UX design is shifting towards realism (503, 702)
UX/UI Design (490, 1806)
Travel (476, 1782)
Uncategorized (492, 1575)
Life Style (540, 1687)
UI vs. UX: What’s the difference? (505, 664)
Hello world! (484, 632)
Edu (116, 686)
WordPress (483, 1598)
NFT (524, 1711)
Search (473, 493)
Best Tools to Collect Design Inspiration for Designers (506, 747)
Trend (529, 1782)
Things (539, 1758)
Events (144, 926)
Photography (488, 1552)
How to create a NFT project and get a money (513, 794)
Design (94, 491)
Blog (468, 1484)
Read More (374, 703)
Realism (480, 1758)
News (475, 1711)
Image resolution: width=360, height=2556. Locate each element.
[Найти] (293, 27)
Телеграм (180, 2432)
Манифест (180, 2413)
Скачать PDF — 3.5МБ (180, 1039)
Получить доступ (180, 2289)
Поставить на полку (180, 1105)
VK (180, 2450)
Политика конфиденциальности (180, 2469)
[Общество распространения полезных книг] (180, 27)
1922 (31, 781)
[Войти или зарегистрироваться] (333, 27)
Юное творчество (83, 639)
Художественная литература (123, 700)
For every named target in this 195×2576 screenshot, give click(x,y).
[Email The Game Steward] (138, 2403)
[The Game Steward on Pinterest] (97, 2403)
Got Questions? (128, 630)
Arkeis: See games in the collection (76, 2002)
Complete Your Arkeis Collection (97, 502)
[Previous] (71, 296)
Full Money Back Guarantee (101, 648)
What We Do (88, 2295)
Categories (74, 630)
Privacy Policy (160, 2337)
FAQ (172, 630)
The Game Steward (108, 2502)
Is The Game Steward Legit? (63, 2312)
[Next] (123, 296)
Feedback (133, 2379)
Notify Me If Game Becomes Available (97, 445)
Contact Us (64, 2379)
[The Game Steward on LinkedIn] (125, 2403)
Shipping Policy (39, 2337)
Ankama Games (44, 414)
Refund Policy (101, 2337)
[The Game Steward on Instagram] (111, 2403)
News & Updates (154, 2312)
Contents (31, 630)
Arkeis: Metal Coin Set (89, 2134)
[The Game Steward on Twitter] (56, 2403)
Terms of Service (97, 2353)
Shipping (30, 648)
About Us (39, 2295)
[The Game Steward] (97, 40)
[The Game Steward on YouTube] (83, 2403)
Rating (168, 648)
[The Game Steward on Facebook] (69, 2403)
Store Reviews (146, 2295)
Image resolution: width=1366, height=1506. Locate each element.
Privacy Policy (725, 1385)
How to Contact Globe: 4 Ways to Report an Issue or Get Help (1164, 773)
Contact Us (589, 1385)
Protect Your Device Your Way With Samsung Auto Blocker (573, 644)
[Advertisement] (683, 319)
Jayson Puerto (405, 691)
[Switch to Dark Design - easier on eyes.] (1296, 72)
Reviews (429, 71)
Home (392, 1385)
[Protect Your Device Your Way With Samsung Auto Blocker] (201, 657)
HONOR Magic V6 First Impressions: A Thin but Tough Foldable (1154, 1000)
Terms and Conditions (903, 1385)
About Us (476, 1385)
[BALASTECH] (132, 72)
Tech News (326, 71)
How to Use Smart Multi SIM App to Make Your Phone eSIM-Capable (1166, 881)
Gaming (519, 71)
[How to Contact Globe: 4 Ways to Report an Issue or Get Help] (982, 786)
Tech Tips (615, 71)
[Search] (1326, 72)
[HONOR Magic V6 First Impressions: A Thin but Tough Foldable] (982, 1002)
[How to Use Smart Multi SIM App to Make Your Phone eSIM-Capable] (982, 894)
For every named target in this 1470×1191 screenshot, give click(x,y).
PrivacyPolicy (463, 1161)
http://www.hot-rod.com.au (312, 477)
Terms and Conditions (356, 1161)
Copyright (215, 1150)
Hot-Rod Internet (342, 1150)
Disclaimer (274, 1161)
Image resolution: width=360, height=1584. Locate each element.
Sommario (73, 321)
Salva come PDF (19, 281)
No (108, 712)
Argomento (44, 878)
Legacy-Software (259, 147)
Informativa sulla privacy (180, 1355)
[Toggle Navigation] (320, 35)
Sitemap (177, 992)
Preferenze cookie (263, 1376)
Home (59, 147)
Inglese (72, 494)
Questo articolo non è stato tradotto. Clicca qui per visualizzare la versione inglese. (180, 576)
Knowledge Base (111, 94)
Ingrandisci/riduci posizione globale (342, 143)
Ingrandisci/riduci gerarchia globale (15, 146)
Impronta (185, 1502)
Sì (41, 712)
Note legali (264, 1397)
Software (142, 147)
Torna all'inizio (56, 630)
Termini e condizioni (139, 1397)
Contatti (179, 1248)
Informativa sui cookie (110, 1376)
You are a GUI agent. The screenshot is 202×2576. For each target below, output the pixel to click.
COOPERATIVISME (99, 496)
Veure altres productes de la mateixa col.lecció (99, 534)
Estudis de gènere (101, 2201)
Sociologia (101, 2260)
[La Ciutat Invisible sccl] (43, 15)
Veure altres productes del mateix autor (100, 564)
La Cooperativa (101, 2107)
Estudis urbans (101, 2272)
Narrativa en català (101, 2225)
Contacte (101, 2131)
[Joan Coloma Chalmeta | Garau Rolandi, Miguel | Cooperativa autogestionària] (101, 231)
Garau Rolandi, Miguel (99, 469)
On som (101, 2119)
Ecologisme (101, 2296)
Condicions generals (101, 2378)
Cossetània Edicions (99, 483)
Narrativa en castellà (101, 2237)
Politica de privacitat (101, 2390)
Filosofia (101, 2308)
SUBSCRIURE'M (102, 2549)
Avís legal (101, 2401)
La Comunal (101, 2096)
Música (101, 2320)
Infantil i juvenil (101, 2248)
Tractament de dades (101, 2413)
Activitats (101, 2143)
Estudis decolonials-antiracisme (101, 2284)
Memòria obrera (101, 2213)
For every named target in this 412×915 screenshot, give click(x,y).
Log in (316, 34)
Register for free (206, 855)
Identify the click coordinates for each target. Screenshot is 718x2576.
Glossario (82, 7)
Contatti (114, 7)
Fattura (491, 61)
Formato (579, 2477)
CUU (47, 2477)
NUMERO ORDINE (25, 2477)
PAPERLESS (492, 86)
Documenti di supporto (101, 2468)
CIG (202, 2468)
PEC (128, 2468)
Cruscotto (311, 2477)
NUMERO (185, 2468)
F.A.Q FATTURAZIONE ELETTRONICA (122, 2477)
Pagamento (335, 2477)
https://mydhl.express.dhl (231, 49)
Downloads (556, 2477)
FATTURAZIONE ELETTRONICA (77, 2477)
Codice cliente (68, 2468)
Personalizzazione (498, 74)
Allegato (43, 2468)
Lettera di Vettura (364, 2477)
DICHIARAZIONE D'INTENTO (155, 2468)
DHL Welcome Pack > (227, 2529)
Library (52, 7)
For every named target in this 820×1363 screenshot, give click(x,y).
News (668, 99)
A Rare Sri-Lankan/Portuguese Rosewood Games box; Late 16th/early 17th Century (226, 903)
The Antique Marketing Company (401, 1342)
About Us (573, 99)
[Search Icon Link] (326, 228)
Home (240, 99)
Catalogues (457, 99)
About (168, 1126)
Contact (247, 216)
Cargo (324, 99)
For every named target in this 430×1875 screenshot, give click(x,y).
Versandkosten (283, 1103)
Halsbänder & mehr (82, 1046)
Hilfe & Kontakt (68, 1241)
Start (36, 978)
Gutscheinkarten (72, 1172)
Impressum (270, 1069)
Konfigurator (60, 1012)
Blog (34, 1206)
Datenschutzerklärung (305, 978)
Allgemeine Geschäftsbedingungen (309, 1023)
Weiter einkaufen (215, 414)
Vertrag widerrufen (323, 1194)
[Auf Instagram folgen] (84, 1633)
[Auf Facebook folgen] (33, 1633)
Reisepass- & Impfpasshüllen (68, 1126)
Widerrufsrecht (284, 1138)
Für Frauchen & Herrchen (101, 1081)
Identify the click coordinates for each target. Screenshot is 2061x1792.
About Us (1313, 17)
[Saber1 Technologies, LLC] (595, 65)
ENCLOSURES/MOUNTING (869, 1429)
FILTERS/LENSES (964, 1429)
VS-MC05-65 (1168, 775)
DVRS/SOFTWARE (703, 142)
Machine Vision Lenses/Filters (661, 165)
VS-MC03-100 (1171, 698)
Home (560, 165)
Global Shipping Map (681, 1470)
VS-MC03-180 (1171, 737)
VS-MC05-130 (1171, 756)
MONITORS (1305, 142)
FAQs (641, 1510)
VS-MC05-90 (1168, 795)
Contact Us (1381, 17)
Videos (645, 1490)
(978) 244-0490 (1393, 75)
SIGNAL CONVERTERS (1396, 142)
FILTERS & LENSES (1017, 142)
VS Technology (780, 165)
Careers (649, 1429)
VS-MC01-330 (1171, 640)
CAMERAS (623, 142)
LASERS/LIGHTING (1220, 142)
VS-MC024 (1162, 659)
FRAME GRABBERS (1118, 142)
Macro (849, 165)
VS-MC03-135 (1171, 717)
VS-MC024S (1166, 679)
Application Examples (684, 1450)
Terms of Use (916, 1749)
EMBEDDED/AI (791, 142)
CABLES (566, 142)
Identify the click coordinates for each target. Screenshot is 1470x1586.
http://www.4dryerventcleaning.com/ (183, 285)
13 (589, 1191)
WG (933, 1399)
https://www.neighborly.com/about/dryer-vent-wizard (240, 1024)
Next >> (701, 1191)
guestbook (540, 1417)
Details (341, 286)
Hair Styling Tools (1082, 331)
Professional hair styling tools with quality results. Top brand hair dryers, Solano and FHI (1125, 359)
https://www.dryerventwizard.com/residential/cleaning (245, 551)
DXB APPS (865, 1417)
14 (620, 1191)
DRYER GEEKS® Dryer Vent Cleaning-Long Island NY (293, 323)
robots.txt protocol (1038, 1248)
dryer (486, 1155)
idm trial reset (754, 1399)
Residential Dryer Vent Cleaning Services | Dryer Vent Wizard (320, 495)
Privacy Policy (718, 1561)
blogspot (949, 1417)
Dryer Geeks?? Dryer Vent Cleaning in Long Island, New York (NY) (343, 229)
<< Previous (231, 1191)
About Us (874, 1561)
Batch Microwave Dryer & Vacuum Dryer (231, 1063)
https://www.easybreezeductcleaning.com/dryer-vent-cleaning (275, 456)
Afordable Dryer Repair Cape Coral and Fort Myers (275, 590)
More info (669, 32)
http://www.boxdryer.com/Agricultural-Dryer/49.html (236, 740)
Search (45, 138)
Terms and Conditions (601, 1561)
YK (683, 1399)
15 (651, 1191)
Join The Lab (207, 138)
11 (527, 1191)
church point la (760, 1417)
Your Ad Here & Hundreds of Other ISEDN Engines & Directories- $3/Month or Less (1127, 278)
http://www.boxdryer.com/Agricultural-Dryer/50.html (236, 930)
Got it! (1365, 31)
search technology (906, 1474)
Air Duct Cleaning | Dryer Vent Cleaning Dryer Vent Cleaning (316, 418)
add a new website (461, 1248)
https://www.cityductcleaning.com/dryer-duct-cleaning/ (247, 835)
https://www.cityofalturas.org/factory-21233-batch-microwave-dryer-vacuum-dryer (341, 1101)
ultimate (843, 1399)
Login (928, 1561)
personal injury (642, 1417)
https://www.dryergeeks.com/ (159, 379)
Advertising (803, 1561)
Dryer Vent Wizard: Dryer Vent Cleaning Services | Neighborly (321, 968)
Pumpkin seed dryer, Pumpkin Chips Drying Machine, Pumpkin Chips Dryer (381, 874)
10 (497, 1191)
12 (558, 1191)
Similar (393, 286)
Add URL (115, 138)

=======

▸ What to do
From the records above, print only the lines between the one holding "Application Examples (684, 1450)" and the one holding "idm trial reset (754, 1399)", inclusive, exactly as they stand.

▸ Output of the task
Application Examples (684, 1450)
Terms of Use (916, 1749)
EMBEDDED/AI (791, 142)
CABLES (566, 142)
Identify the click coordinates for each target. Screenshot is 1470x1586.
http://www.4dryerventcleaning.com/ (183, 285)
13 (589, 1191)
WG (933, 1399)
https://www.neighborly.com/about/dryer-vent-wizard (240, 1024)
Next >> (701, 1191)
guestbook (540, 1417)
Details (341, 286)
Hair Styling Tools (1082, 331)
Professional hair styling tools with quality results. Top brand hair dryers, Solano and FHI (1125, 359)
https://www.dryerventwizard.com/residential/cleaning (245, 551)
DXB APPS (865, 1417)
14 (620, 1191)
DRYER GEEKS® Dryer Vent Cleaning-Long Island NY (293, 323)
robots.txt protocol (1038, 1248)
dryer (486, 1155)
idm trial reset (754, 1399)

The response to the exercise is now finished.